Hands-on summer research projects led two SJC Long Island biology adolescent education majors to present thesis research projects at the recent New York Chapter of the American Fisheries Society’s Annual Meeting.
Mackenzie Minder of Hauppauge and Isabella Colombo of Sayville — both seniors and expected to graduate in May — actually kicked off their research projects in January 2021, then conducted experiments last summer.
Colombo investigated the presence of microplastics in beach sediment. After commencing her research during the winter, she collected samples on Fire Island beaches over the summer and carried out experiments.
Her research, the first of its kind on Fire Island, determined that the most abundant form of microplastics were fibers, possibly from common beach products, such as towels, beach bags and clothing.
If not contained, this pollution in sediment can negatively affect vertebrates and invertebrates which typically live on the seafloor. (Note: these microplastic samples are still being processed for verification by Stony Brook University’s NARMIL Laboratory).
Minder presented research that involved microplastics in the Eastern oyster (Crassostrea virginica) on Long Island. She first collected articles and background information, then later conducted experiments and verified with the help of Stony Brook University’s NARMIL Laboratory that there were five confirmed types of plastic particles found in the oysters tested from the North and South shores of Long Island (out of the 48 oysters in total sampled).
It was not enough data to be statistically analyzed, but they were able to analyze the samples qualitatively. Minder is still awaiting results from an experiment she conducted to see if washing the oyster flesh had any effect on the microplastic concentrations.
“I drove to different areas of Long Island to collect oysters from local fish markets, and then processed and analyzed them at SJC’s biology labs,” Minder said. “I had help from many people at SJC, who helped me reach my full potential with this research project.”
With financial support from the SJC Faculty Development Small Grant Committee, and under the supervision of their thesis and academic adviser Konstantine Rountos, Ph.D., associate professor of biology, Minder and Colombo conducted their research, which aligned with the broader research goals of SJC’s biology labs, aimed at assessing contaminants in local aquatic ecosystems.
“During the course of their research projects, Isabella and Mackenzie have grown tremendously as both biologists and scholars,” Dr. Rountos said. “It took a great deal of determination and perseverance to see their projects through.

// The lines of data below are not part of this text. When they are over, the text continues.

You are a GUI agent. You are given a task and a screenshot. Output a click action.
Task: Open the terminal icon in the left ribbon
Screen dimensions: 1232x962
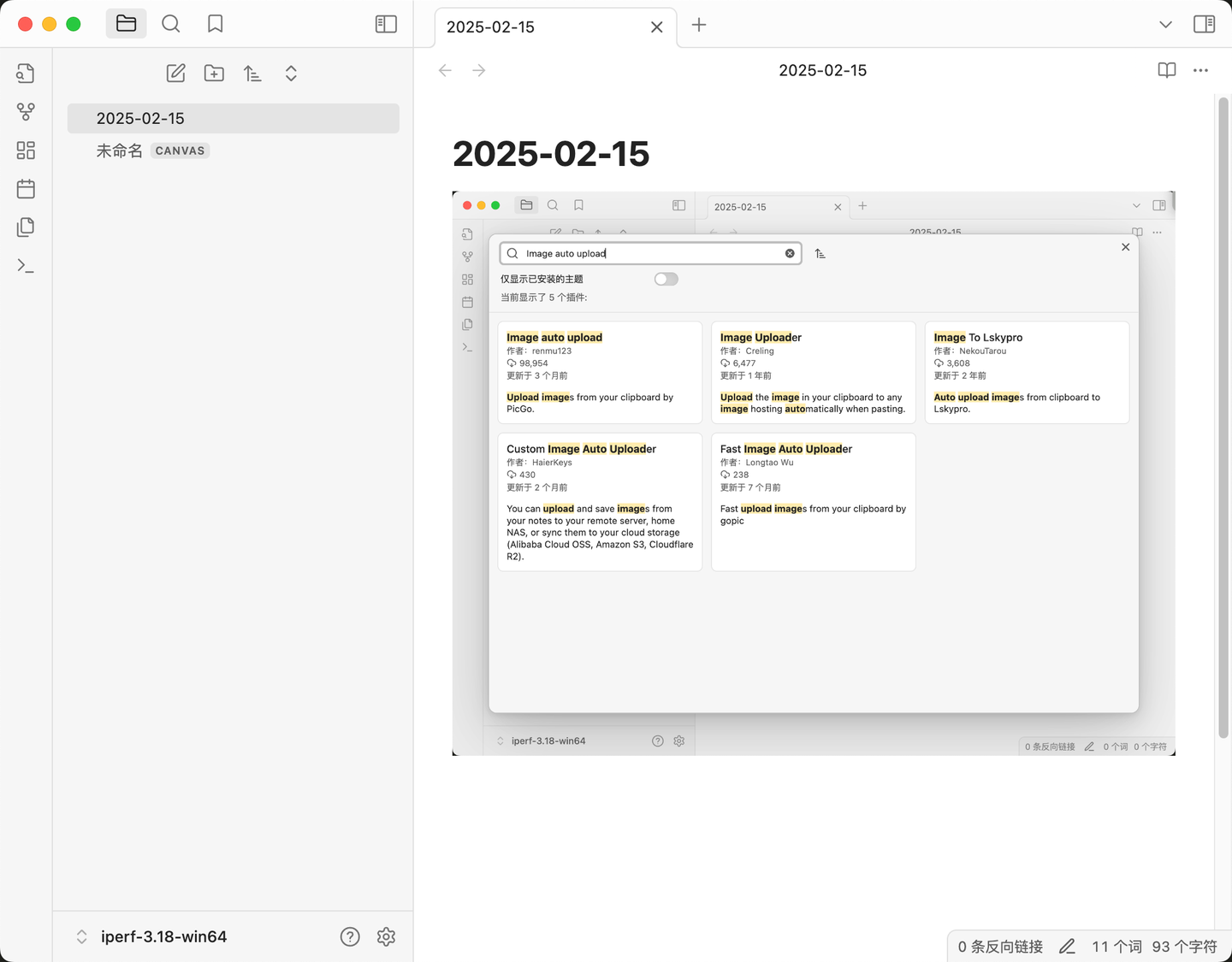click(25, 265)
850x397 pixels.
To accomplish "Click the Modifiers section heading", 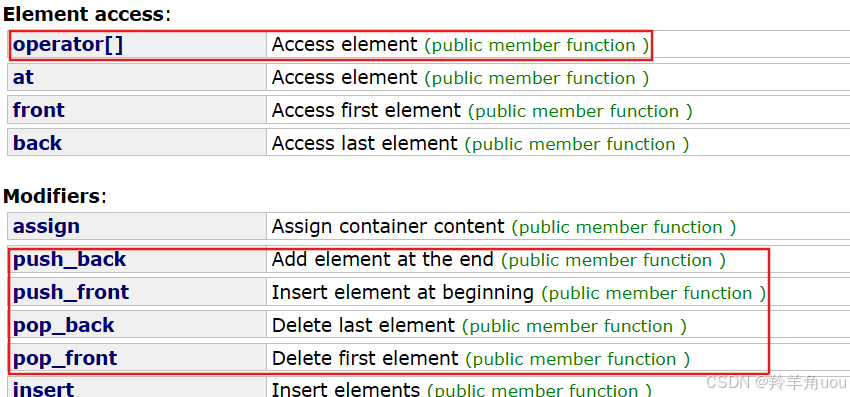I will click(55, 196).

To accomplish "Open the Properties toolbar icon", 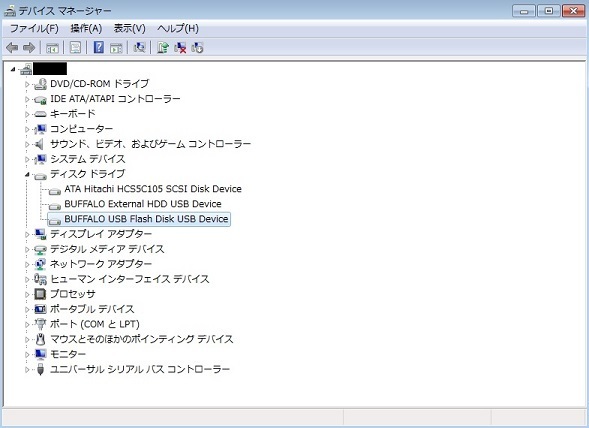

“Their research is local and impactful, providing crucial information about the levels of microplastics in our local beaches and shellfish, respectively,” he added.
Both students plan to attend graduate school to pursue master’s degrees in special education. They plan to become certified to teach biology and chemistry.
“It was really humbling to present my research at this regional conference,” Colombo said. “We could never have imagined how far our research would take us. It was great to have individuals of this scientific community share their ideas because we all share the commonality of having a passion for the sciences. I was honored to represent St. Joseph’s College.”
Feature photo above: Isabella Colombo collects samples at a Fire Island beach.